Zuzug aus dem Ausland nötig
Konrad Stephan, stellvertretender Leiter der AA Landau, stellt heraus, dass sich Arbeitgeber immer mehr einfallen lassen müssen, um junge Menschen für ihren Betrieb und die Ausbildungen zu begeistern. Er hält fest, dass das Thema Migration einen zunehmend gewichtigeren Stellenwert einnehme, um die Lücken zu schließen. "19,5 Prozent der Bewerber haben einen ausländischen Pass und 39 Prozent sind über 20 Jahre alt." 210 der abgeschlossenen Ausbildungsverträge gehen auf Bewerber aus acht Hauptflüchtlingsländern zurück. Stephan betont: "Es ist ein Gebot der Stunde und eine Notwendigkeit, in diese Menschen zu investieren."

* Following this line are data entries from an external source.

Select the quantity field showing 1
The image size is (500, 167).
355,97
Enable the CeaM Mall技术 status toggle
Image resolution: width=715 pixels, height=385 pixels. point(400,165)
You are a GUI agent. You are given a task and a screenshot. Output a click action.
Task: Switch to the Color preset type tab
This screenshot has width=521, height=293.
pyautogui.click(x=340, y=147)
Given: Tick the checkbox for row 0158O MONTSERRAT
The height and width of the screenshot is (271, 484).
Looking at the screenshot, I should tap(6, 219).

Die HWK verzeichnet 1915 eingetragene Ausbildungsverhältnisse, was einem Minus von 337 oder 15 Prozent im Vergleich zum Vorjahr entspricht. Thorsten Requadt, Abteilungsleiter Ausbildung, berichtet, dass die Bereitschaft auszubilden nach wie vor hoch sei, auch wenn es zu gelösten Ausbildungsverträgen oder nicht angetretenen Ausbildungen aufgrund von Passungsproblemen – etwa Profil, Wohnort oder Lebenssituation – käme. Unversorgte Bewerber, deren Zahl im Vergleich zum Vorjahr um 120 auf 535 angestiegen ist, unterstütze die HWK, damit sie im Arbeitsmarkt Fuß fassen können. Dies geschehe beispielsweise durch das Nachholen der Berufsreife während der Ausbildung. Zudem gebe es viele Angebote und Projekte, um die jungen Menschen zu erreichen. Auch er sagt: "Wir brauchen den Zuzug aus dem Ausland als Auszubildende und spätere Fachkräfte."

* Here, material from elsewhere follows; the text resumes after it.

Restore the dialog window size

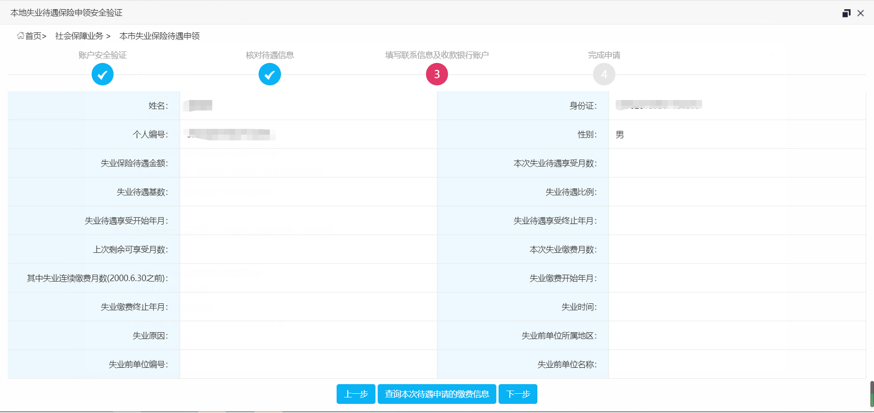846,13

Sprache häufig ein Problem
Ebenso sieht Roswita Golling, Teamleiterin Ausbildung IHK, angesichts des Ausscheidens der Babyboomer und den daraus resultierenden Folgen dringenden Handlungsbedarf. "Diese Lücke kann definitiv nicht nur durch Ausbildung geschlossen werden." 3992 neue Ausbildungsverträge konnten eingetragen werden – und damit 5,3 Prozent weniger als im Vorjahr. 45 Prozent der pfälzischen Ausbildungsbetriebe gaben an, nicht alle freien Lehrstellen besetzt zu haben. Laut einer Umfrage liege es daran, dass keine oder keine geeignete Bewerbung eingegangen sei. "Wir müssen sämtliche Kanäle ausspielen, um die jungen Menschen zu erreichen", unterstreicht sie.
Für Auszubildende mit ausländischen Wurzeln stelle die Sprache das größte Problem dar, berichtet Weißler. "Im Betrieb kommen sie gut zurecht, aber der Berufsschulunterricht und die Prüfung sind in Deutsch." Das bestätigen Requadt und Golling, die darauf hinweist, dass die IHK Programme zur Sprachförderung im Betrieb biete und sich Arbeitgeber bei Bedarf auch vernetzen, um sich gegenseitig zu unterstützen.
Unter die am häufigsten gemeldeten Ausbildungsstellen zählen Kaufleute in verschiedenen Sparten, zahn- und medizinische Fachangestellte, Fachkräfte für Lagerlogistik oder Industriemechaniker. Diese Liste der beliebtesten Berufswünsche enthält die Kfz-Mechatroniker, Fachinformatiker Anwendungsentwicklung und Systemintegration, Elektroniker Energie- und Gebäudetechnik oder auch Anlagenmechaniker Sanitär-, Heizungs- und Klimatechnik enthält; kurz, Berufe, die mit Klimaschutz sowie der Energie- und der Mobilitätswende zu tun haben. "Die Wahl der jungen Menschen ist auf die Zukunft ausgerichtet", folgert Weißler.